PITTSBURGH – Martin St. Louis didn't need three broken teeth to provide any more motivation in helping the Tampa Bay Lightning bounce back in their first-round series against the Pittsburgh Penguins.
"My motivation is we were down 1-0," St. Louis said. "It's not because I lose teeth."
Either way, the diminutive forward put some bite back in a Lightning offense by scoring a goal and adding an assist in a 5-1 victory Friday night in Game 2 of the best-of-seven series.
Defenseman Eric Brewer led the charge with a goal and two assists and the Lightning rediscovered their high-powered offense to blow the game open with a three-goal first period. The five goals — capped by Mattias Ohlund's empty-netter — were the most the Lightning have scored in a road playoff game.
The eruption came two nights after they were utterly stymied by Marc-Andre Fleury's acrobatic 32-save performance in a 3-0 series-opening loss. And it was a forgettable game for St. Louis, who was livid no penalty was called after he was cracked across the face by Zbynek Michalek's errant stick in the second period.
Lightning captain Vincent Lecavalier wasn't surprised by how St. Louis responded.
"I don't think three teeth would hold him off for tonight," said Lecavalier, who scored a goal.
Nate Thompson also scored, while Simon Gagne had three assists. Dwayne Roloson made 35 saves, including 14 in the final period.
Craig Adams scored for the Penguins, who came out flat and will have two days to regroup for Game 3 at Tampa Bay on Monday night.

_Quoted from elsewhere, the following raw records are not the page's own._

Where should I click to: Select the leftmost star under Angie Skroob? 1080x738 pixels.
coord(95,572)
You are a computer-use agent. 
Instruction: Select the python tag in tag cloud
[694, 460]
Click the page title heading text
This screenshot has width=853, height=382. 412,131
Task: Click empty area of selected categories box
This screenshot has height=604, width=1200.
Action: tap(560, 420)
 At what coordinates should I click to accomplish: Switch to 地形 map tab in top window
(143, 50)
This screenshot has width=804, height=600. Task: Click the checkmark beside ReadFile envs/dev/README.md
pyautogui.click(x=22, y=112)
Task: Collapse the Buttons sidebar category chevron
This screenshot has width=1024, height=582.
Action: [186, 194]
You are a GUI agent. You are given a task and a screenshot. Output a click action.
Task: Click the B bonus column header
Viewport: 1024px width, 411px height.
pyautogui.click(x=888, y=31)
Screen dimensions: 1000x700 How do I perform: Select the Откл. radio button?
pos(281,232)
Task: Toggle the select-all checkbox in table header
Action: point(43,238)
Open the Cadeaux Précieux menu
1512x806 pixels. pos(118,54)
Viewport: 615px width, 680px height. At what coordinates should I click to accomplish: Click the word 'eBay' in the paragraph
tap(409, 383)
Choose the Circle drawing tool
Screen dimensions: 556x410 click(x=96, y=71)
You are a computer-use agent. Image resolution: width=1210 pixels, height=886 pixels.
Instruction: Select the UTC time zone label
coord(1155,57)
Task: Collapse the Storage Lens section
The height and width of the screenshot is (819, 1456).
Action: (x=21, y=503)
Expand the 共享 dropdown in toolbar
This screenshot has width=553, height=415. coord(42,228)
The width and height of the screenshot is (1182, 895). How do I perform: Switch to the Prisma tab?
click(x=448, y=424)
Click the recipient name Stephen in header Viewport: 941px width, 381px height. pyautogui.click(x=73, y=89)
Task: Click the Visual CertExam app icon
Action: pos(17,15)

Pittsburgh was undone by sub-par goaltending from Fleury, uncharacteristic defensive miscues and a more familiar problem of lacking finish. That's something the team's struggled with in playing much of the final half of its season without captain Sidney Crosby (concussion) and Evgeni Malkin (knee).
Fleury wasn't pleased with his 16-save outing.
"They do have a good offense, but I was still hoping to definitely do better than tonight," Fleury said. "I'll have to if we want to keep winning."
Another concern is the Penguins' anemic power play, which went 0-for-7. Pittsburgh is 0 for 13 in the series and has converted just six of its past 79 power-play opportunities over the past 25 games.
"I think we have to understand what the problem and the situation is and we didn't execute very well on the power play tonight," coach Dan Bylsma said. "We have to be much better to think we're going to have a chance to have success."
The Lightning not only had a few calls go their way, they also capitalized on two of six chances. This was after Lightning coach Guy Boucher questioned how the Penguins had a 6-1 advantage in power-play opportunities in Game 1.
St. Louis' power-play goal in the final minute of the second period was essentially the backbreaker, putting Tampa Bay up 4-1 after the Penguins had dominated much of the period.
"Any playoff game when you're up 2-0 right away on your first three shots is important," Lecavalier said. "It gave us a lot of confidence."
Brewer opened the scoring on the Lightning's first shot on goal 2:02 in. Driving up the right side on a 2-on-1, he snapped a high shot beating Fleury on the short side.
Lecavalier scored on the power play just under 5 minutes later. Brewer kept the play in the Penguins zone by batting the puck out of the air at the left point. The Lightning eventually worked it down to Gagne in the left corner, where he fed a pass in front to Lecavalier, who had a step on defender Kris Letang, and stuffed it in.
Thompson scored with 2:58 left in the frame, capitalizing on a several Penguins breakdowns. After usually reliable defenseman Paul Martin whiffed on a bouncing puck in front of the Pittsburgh bench, Steve Downie burst up the right wing on a 2-on-1.
Fleury got his right pad out to stop Downie's hard low shot, but left a fat rebound which Thompson swept in while driving to the front.
"Don't give up 2-on-1s, really," defenseman Brooks Orpik said, regarding what adjustments the Penguins need to make. "We kind of left Fleury out to dry. And then a power-play goal where we didn't cover the guy in front. It's not really too complicated."
Lecavalier and the Lightning didn't spend too much time celebrating their victory.
"You've got to be happy with what we did tonight," he said. "But at the same time, we've got to carry on here."
NOTES: Earlier in the day, Pens coach Dan Bylsma said there was no update on Sidney Crosby's status while adding he didn't sense the captain having any more urgency to return now that the playoffs have begun. "I haven't sensed anything to do with trying to get back earlier or feeling that pressure at all — not one bit," Bylsma said. Crosby, who's missed 42 games because of a concussion, is watching from the press box while wearing a headset to communicate with an assistant coach on the bench. ... The Lightning lost consecutive games only nine times in the regular season, with the longest skid 0-2-2 last month.